A força motriz era produzida por duas possantes máquinas a v***r, montadas na estação da rua do Riachuelo e conjugadas com dínamos hexapolares “Thompson-Houston”, podendo cada unidade desenvolver 200 HP. As caldeiras eram do tipo “Stirling”, premiado na Exposição de Chicago de 1893. A chaminé, toda de aço, media 30 metros de altura.
O arrojado empreendimento faz recordar a figura do Dr. Eduardo Augusto de Souza Santos, presidente daquela Companhia, que, não sendo engenheiro, mas médico, transformou em viaduto o velho aqueduto do Conde de Bobadela.

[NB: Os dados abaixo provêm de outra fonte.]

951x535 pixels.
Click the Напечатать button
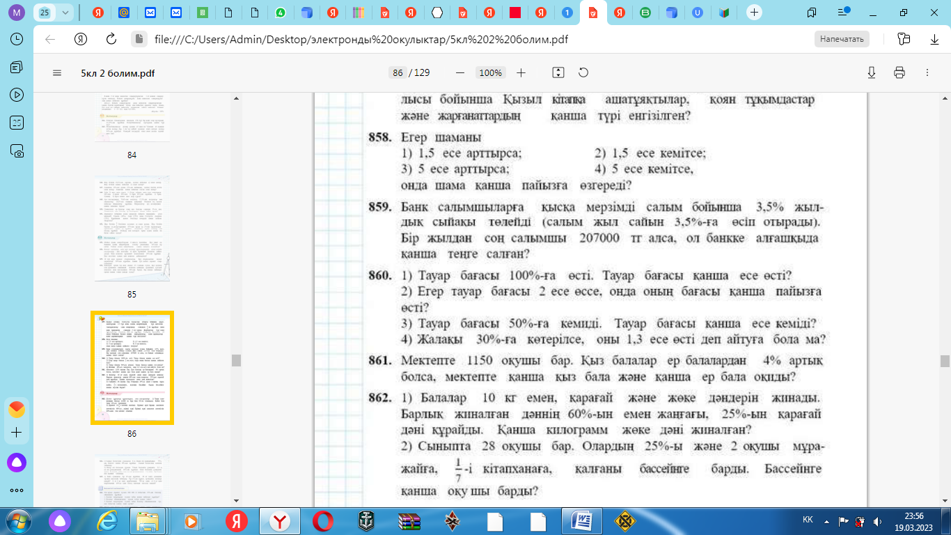(842, 39)
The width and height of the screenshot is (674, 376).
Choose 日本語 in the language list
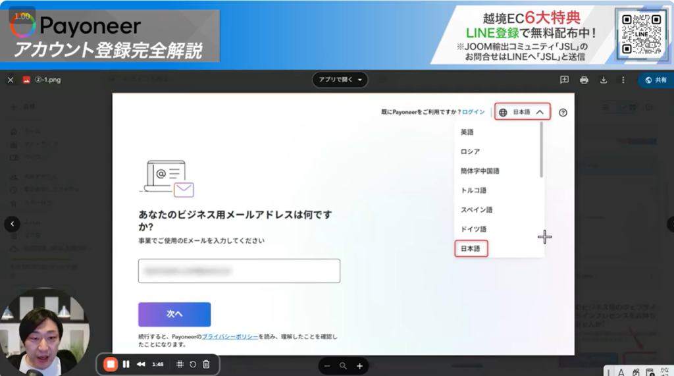tap(471, 249)
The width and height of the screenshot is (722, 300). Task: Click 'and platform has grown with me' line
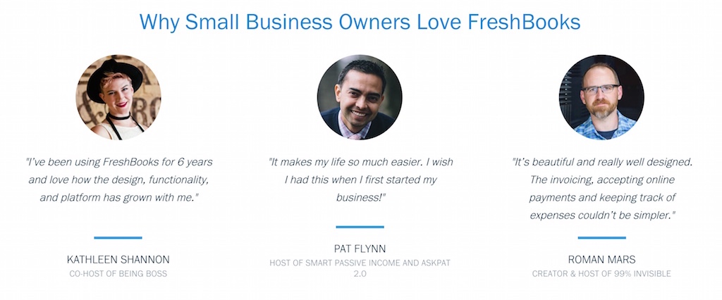(118, 197)
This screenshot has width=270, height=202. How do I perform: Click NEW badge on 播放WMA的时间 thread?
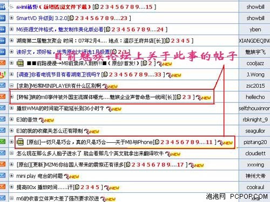point(114,109)
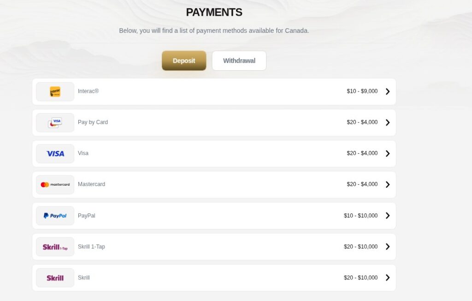Click the Interac $10 - $9,000 limit
Screen dimensions: 472x301
pyautogui.click(x=362, y=91)
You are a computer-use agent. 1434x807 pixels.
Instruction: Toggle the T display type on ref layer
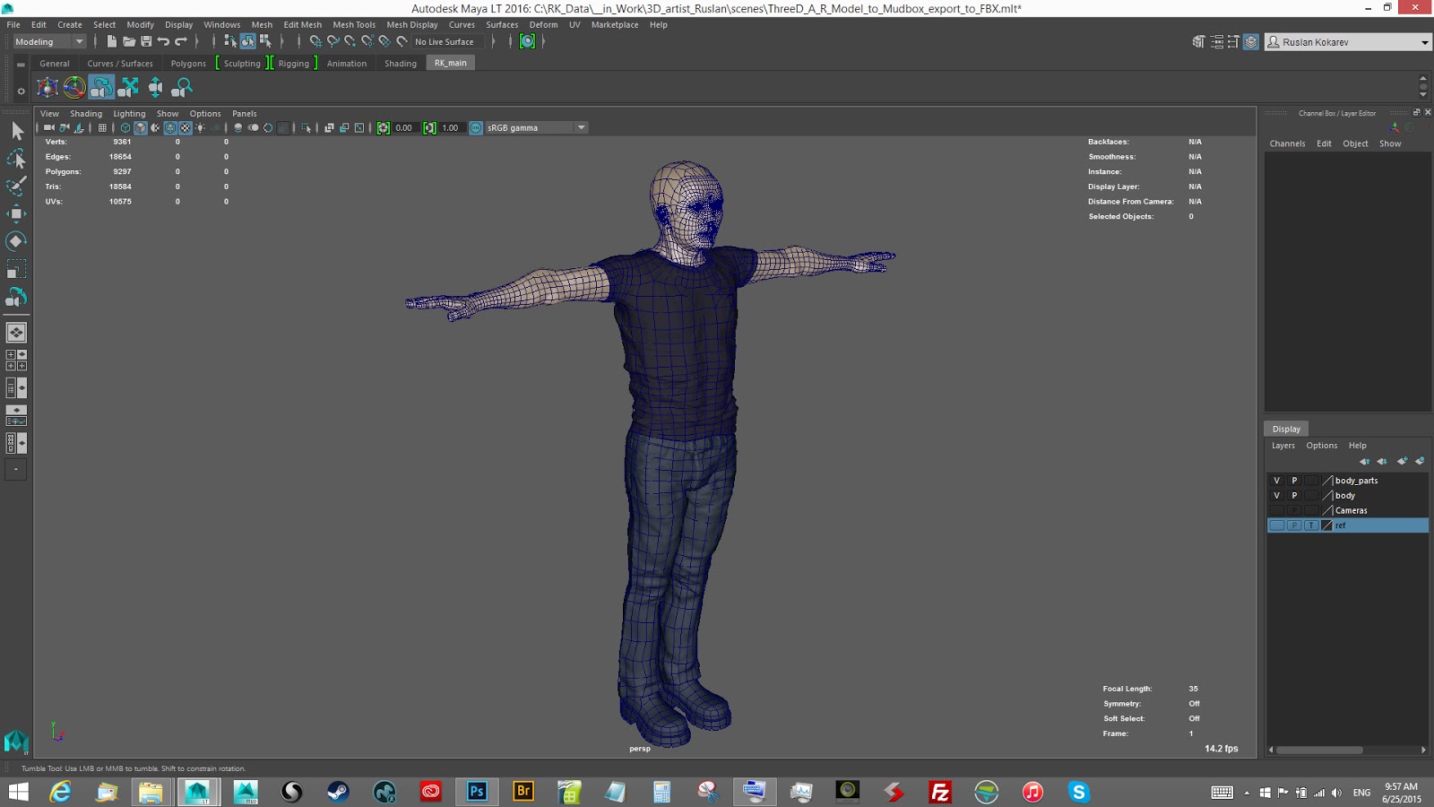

Naquele dia, à 1 hora da tarde, após a benção da estação, ao lado do edifício da Imprensa Nacional, por detrás do Chafariz (ambos já demolidos), partiram pela nova linha, que ali começava, sete bondes elétricos, indo no primeiro a banda de música e nos seis restantes o representante do Dr. Prudente José de Moraes e Barros, Presidente da República, o Chefe de Polícia, o Diretor de Obras da Prefeitura, outros funcionários municipais e federais, a diretoria da Carril Carioca, o Sr. James Mitchell, representante da General Electric Company, e grande número de senhoras e cavalheiros.
Transposto o morro de Santo Antônio, o Dr. Eduardo Santos assumiu o “controller” de um dos elétricos, em lugar do motorneiro, e percorreu os Arcos, ainda sem a tela que guarnece os lados, a uma altura de 18,16 metros do solo, produzindo extraordinária sensação entre os presentes.
“Houve, naturalmente – conta o Dr. César Leitão – quem achasse arriscada a travessia; maior, porém, foi o número dos que se extasiaram com a beleza do panorama que dali se descortina. E os chapéus de palha que voaram das cabeças, em meio a essa contemplação?”
Prosseguindo a viagem, sob os aplausos dos moradores de Santa Teresa, chegou a comitiva ao largo do França, final da linha eletrificada.